I spent years as a military padre and chaplain conferences repeatedly debated the morality of “Hiroshima” and “Dresden” (which had similar casualties) in the last days of the war.
The general opinion was that the pointless phosphor-bombing of refugee-packed Dresden was immoral while the war-ending destruction of Hiroshima could be defended – just!
There were alternatives which might have proved effective in prompting a Japanese surrender, such as modifying the unconditional surrender to protect the status of the Emperor.
But Truman’s decision at the end of the brutal war to save lives on both sides by using nuclear weapons worked and the Japanese did indeed surrender, bringing the Second World War to an end.

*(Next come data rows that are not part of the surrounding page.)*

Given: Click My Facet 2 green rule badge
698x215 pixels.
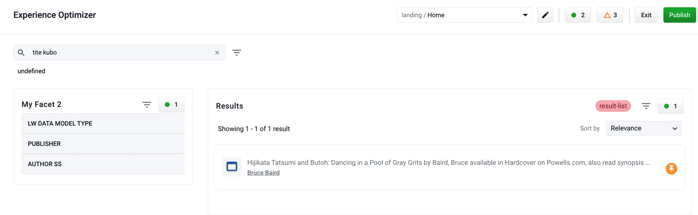Looking at the screenshot, I should 171,105.
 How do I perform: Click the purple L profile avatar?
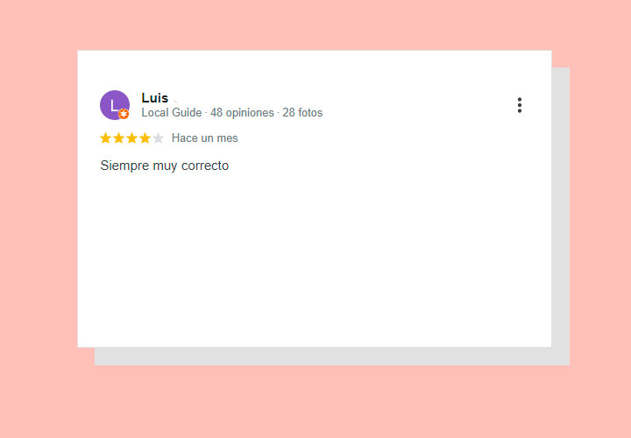[x=115, y=105]
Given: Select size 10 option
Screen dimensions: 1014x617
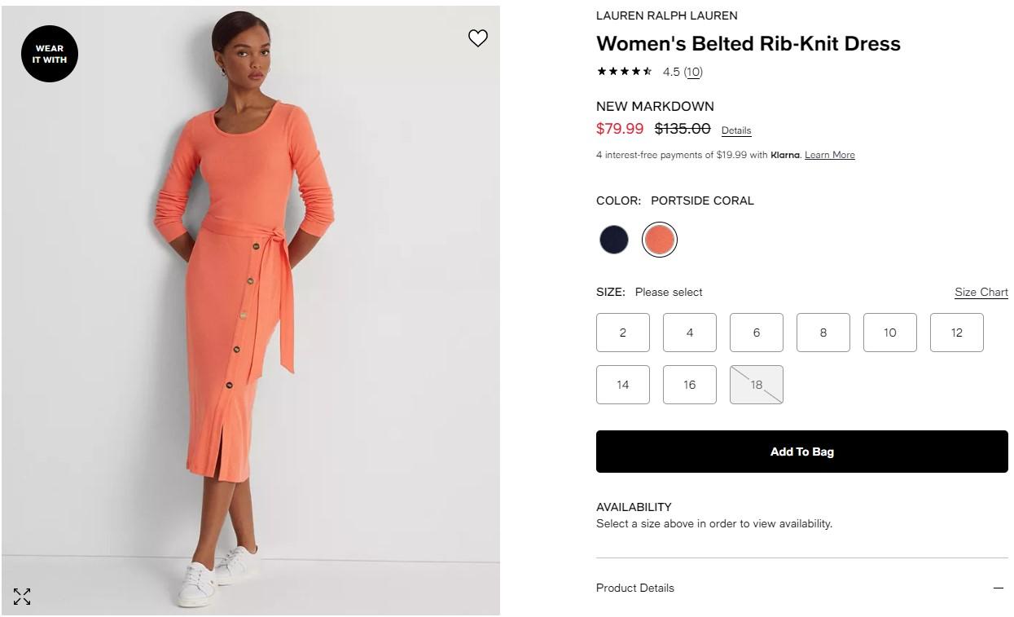Looking at the screenshot, I should click(x=890, y=333).
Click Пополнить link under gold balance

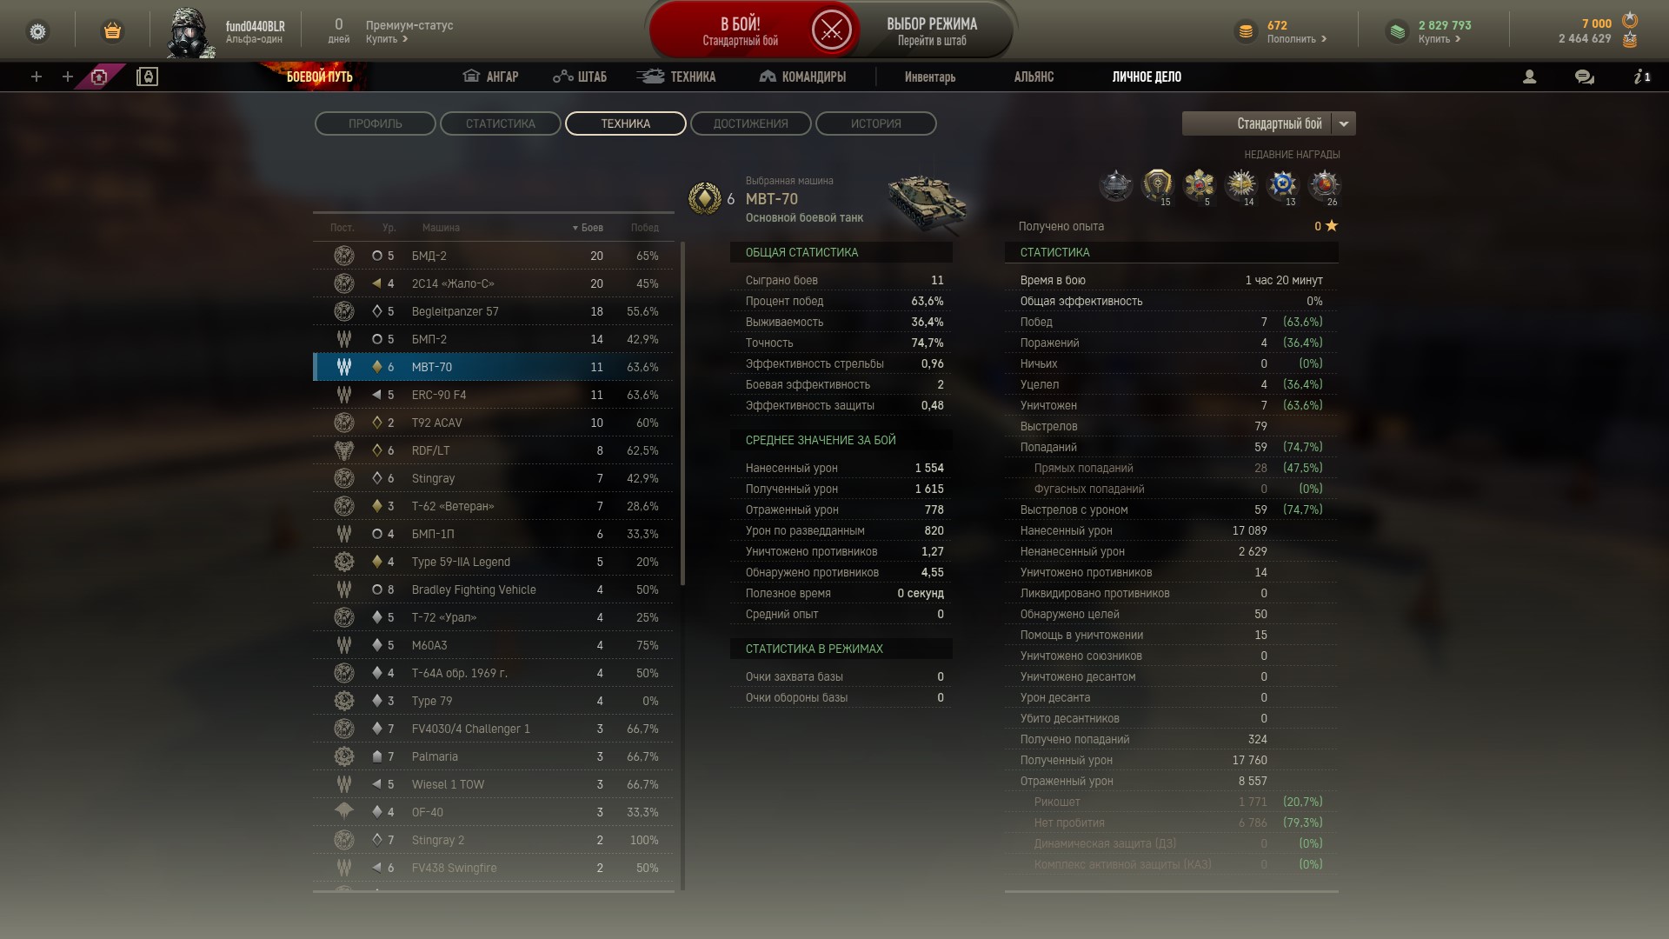(1297, 39)
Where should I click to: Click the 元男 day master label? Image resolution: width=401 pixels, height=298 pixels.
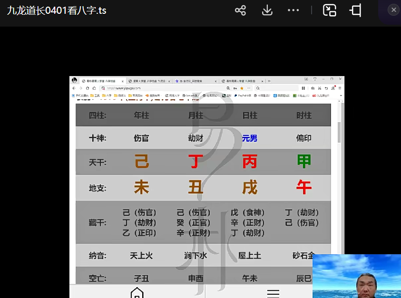(x=250, y=138)
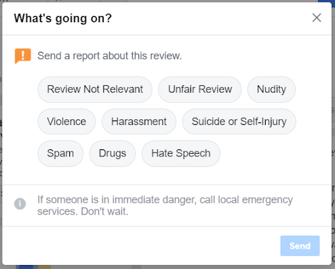Screen dimensions: 335x269
Task: Select the Review Not Relevant option
Action: [x=95, y=89]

Responsibility for Dresden rests with Air Marshall Sir Charles Portal and the apology given earlier this year by his great nephew, Archbishop of Canterbury Justin Welby, was apposite.
(Rev Dr) John Cameron
Agnes Dougan (Letters, 7 August) puts the case for the ending of the war succinctly and movingly. I too am the daughter of a former “guest of the Japanese” (at Changai) and recall that shortly before his death in 1991, when compensation was first talked of in earnest, my father did not support the idea.
His view was that when we went to war with Japan we knew perfectly well of their disdain towards the Geneva Convention and indeed of their barbaric codes of warfare. We had “no cause for complaint”. This noble attitude reinforces the point that for such barbarity there is no possible compensation, which indeed would serve to diminish it.
I might add that the use of nuclear weapons as a deterrent has ironically been more effective for their having been used in 1945.